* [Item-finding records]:
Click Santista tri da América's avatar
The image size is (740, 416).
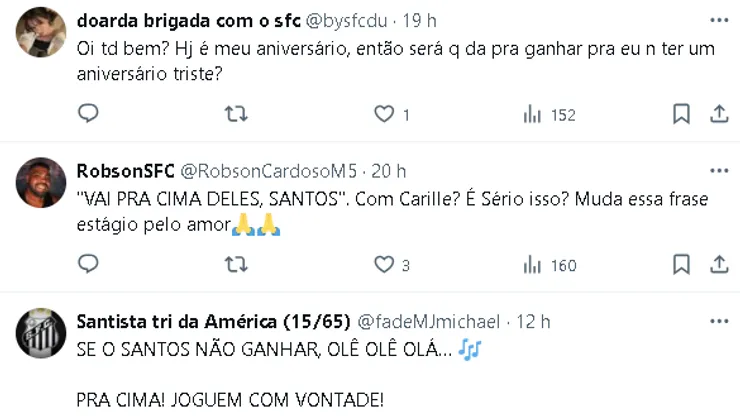point(41,333)
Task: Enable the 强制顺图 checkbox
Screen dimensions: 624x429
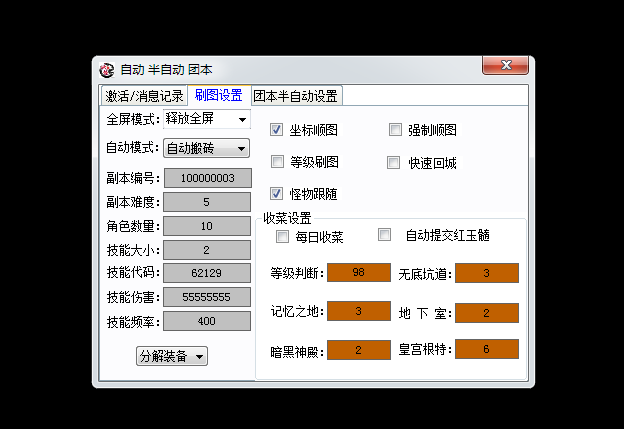Action: (x=395, y=130)
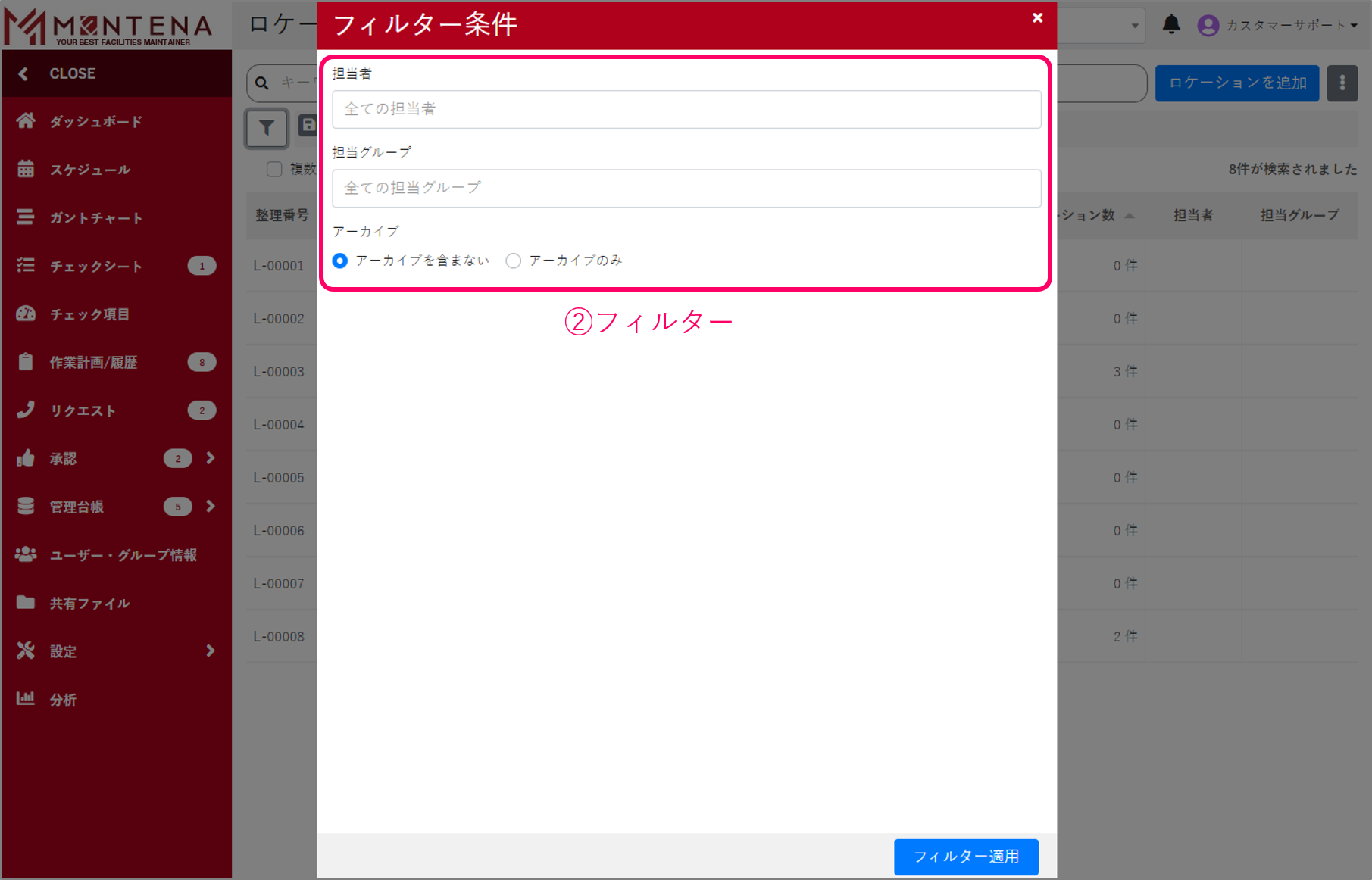Open the カスタマーサポート account dropdown
The image size is (1372, 880).
pyautogui.click(x=1280, y=24)
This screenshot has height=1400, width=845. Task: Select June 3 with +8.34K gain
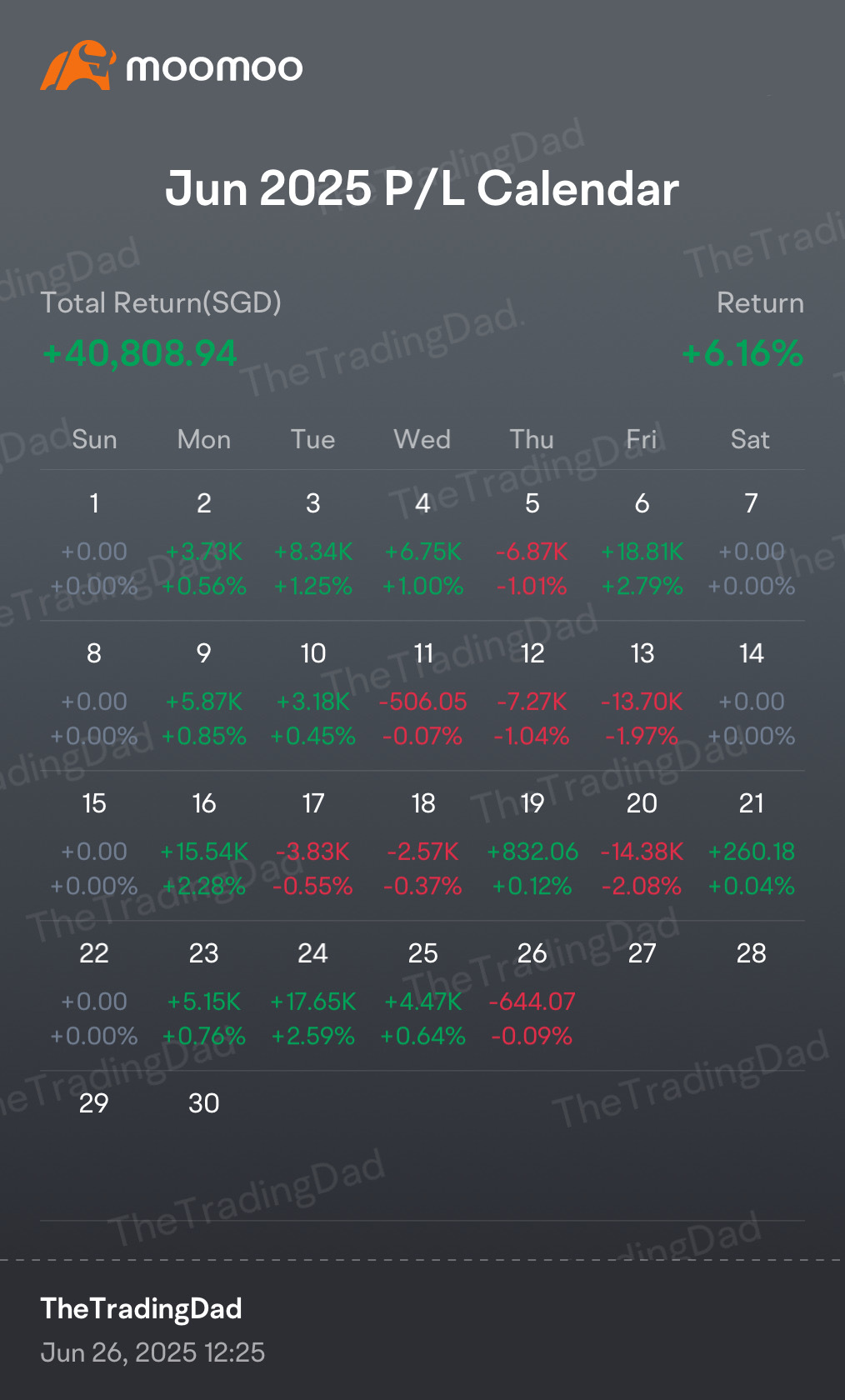coord(312,545)
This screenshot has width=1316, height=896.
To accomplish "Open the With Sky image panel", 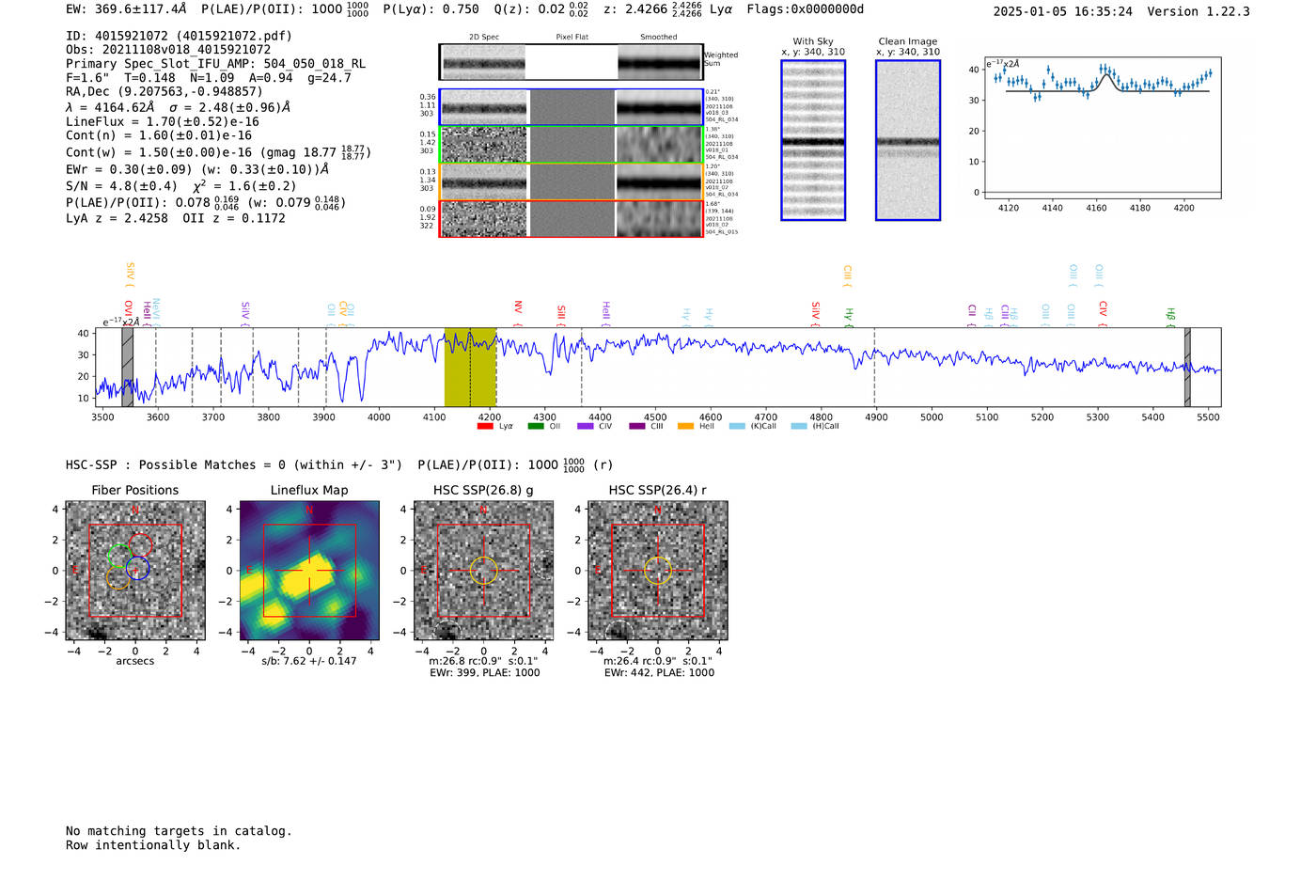I will (x=813, y=140).
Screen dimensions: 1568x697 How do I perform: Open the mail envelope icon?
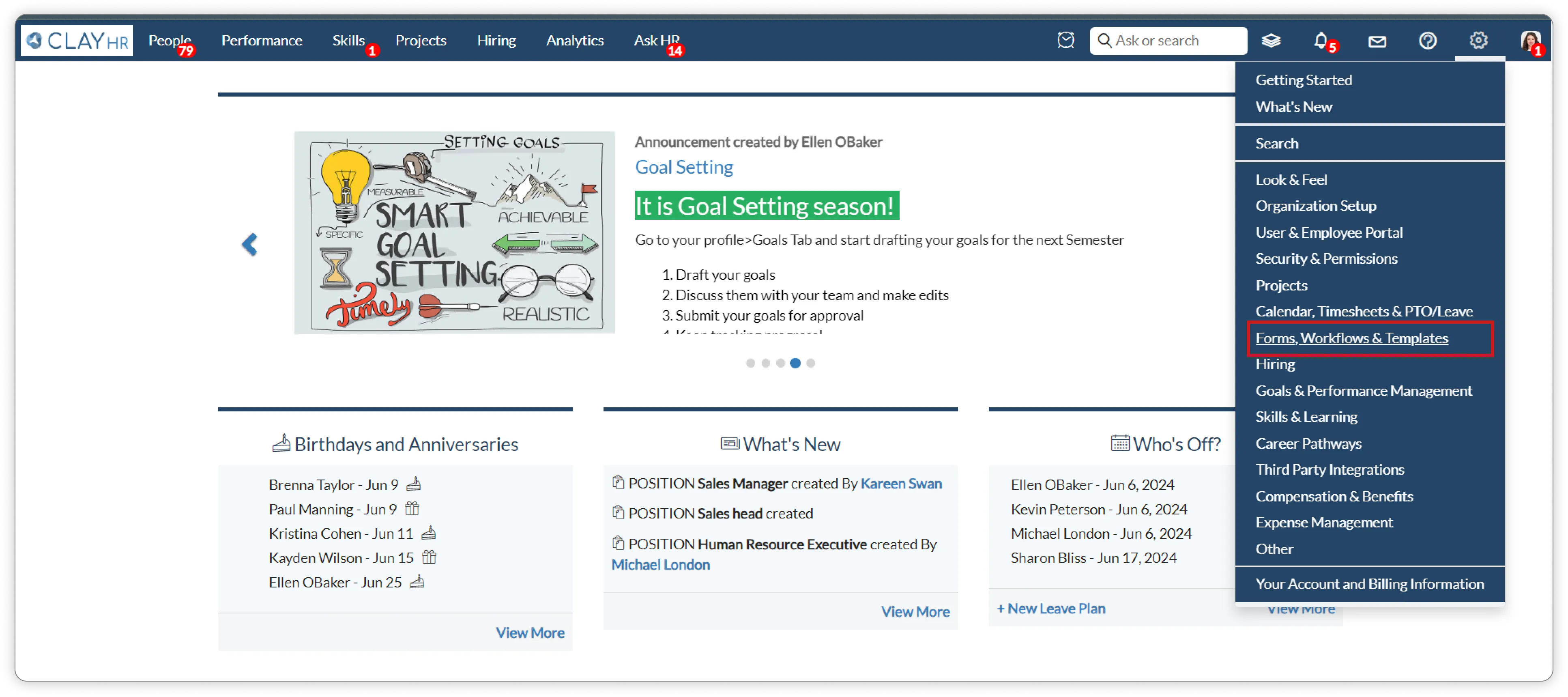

* [Work to do]: Copy the records word for word, from the beginning down to the line containing "coord(312,545)", with both included. Omit the pictures from your reply.

* [Response]:
Click Santista tri da América's avatar
The image size is (740, 416).
point(41,333)
Task: Enable the 强制顺图 checkbox
Screen dimensions: 624x429
Action: (x=395, y=130)
Open the カスタマーサポート account dropdown
The image size is (1372, 880).
pyautogui.click(x=1280, y=24)
This screenshot has height=1400, width=845. Task: Select June 3 with +8.34K gain
coord(312,545)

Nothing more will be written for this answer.